Naturalmente, para que todos os envolvidos pudessem estar aptos a participarem dessa forma inovadora de conclave, o Administrador Judicial apresentou nos autos as instruções necessárias, de forma a garantir a observância dos requisitos e prerrogativas legais para instalação da assembleia de credores. Inclusive, estava previsto que, em caso de problemas na conexão, qualquer credor poderia entrar em contato por whatsapp em um número de telefone específico.
Apesar do interessante avanço, por outro lado, a medida ainda não pôde ser implementada em alguns processos em razão da resistência ou mesmo inércia de uma parcela de credores.

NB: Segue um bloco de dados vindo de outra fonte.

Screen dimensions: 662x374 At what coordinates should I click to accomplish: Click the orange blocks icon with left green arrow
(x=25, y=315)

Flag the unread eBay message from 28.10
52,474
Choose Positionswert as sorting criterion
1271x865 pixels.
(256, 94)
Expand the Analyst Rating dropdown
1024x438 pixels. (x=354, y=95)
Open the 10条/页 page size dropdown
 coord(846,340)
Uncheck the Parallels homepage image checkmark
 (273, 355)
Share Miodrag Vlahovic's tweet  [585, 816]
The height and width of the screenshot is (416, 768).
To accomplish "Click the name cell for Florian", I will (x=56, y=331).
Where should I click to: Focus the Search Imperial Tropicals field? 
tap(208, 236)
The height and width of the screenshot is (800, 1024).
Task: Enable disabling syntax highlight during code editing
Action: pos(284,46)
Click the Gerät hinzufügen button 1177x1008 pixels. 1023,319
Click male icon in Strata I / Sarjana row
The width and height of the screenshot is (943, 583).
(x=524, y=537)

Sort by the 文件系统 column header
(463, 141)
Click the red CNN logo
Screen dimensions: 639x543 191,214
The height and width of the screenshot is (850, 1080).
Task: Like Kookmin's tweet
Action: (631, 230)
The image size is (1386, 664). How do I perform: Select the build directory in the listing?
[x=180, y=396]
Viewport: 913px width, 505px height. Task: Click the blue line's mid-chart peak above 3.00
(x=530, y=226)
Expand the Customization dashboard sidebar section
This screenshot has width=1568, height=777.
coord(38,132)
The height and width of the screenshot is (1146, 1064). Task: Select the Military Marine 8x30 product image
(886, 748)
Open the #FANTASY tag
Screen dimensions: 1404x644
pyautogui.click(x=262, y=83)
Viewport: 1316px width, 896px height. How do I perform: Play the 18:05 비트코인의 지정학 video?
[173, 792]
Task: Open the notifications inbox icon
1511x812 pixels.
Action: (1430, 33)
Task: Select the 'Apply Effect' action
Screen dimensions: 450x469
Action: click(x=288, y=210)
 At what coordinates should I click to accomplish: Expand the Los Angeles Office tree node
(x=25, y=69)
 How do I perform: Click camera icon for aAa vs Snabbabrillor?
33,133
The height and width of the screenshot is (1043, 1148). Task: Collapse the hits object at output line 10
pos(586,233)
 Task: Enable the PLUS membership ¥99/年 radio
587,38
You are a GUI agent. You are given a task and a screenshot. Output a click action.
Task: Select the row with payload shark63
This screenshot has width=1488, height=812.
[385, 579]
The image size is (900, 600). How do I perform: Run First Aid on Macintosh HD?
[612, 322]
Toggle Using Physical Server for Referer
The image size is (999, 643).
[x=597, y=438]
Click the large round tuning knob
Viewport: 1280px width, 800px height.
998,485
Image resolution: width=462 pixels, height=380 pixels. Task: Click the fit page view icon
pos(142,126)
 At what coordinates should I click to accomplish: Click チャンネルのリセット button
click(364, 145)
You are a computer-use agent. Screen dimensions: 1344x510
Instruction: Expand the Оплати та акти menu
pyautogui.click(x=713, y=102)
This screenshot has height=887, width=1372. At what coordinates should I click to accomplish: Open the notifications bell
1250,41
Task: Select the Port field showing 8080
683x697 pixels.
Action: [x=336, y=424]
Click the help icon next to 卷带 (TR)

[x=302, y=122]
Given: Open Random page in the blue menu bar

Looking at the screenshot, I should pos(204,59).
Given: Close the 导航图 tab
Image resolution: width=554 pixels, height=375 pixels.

Por exemplo, na recuperação judicial da empresa Avícola Dacar Ltda., não obstante o Administrador Judicial tenha apresentado um procedimento bem apropriado para realização da assembleia, verificou-se baixa adesão por parte dos credores (fl. 3162 dos autos do processo nº 000247-90.2018.8.26.0629):
* 10 credores concordaram com a realização da AGC por meio virtual;
* 16 credores não concordaram com a realização da AGC por meio virtual;
* 09 solicitaram informações a respeito do procedimento da AGC por meio virtual;
* Dos 75 credores que estiveram no ato assemblear de 12.02.2020, 43 não se manifestaram.Dentre os pontos levantados pelos credores que se posicionaram contra à realização da AGC virtual está certa dificuldade em garantir de forma equânime a integração dos credores trabalhistas, que muitas vezes não possuem as condições tecnológicas ou o conhecimento técnico necessário para participarem do ato em pleno exercício dos seus direitos de voz e voto.Por questões pertinentes como essa, a opção pela AGC online ainda deverá ser gradativa, situação que precisa ser levada em conta nos atuais projetos de reforma da Lei de Falências e Recuperações Judiciais, os quais preveem a inclusão da assembleia virtual, mesmo após o período de pandemia.
Sem dúvidas, assim como nos dois casos mencionados nesse artigo, os administradores judiciais precisam oferecer todos os subsídios para que as partes exerçam regularmente seus direitos no âmbito da assembleia, ainda que de forma online, como acesso facilitado, interação por chat, devida identificação dos participantes e exibição adequada dos documentos referentes ao plano de recuperação judicial, da apuração dos votos e da ata.
Cremos ser válido o estudo para aperfeiçoamento dessa modalidade de conferência eletrônica que se mostra compatível com a evolução tecnológica pela qual o próprio Judiciário atravessa, e que pode trazer benefícios para o processo de recuperação judicial, como a redução de custos para o devedor e a facilidade de comparecimento pelos credores que precisariam deslocar grandes distâncias no caso de uma AGC presencial.
Em tempos de crise, é uma boa notícia que o Judiciário esteja se aprimorando e implementando melhorias que acompanham a evolução tecnológica e podem ser duradouras.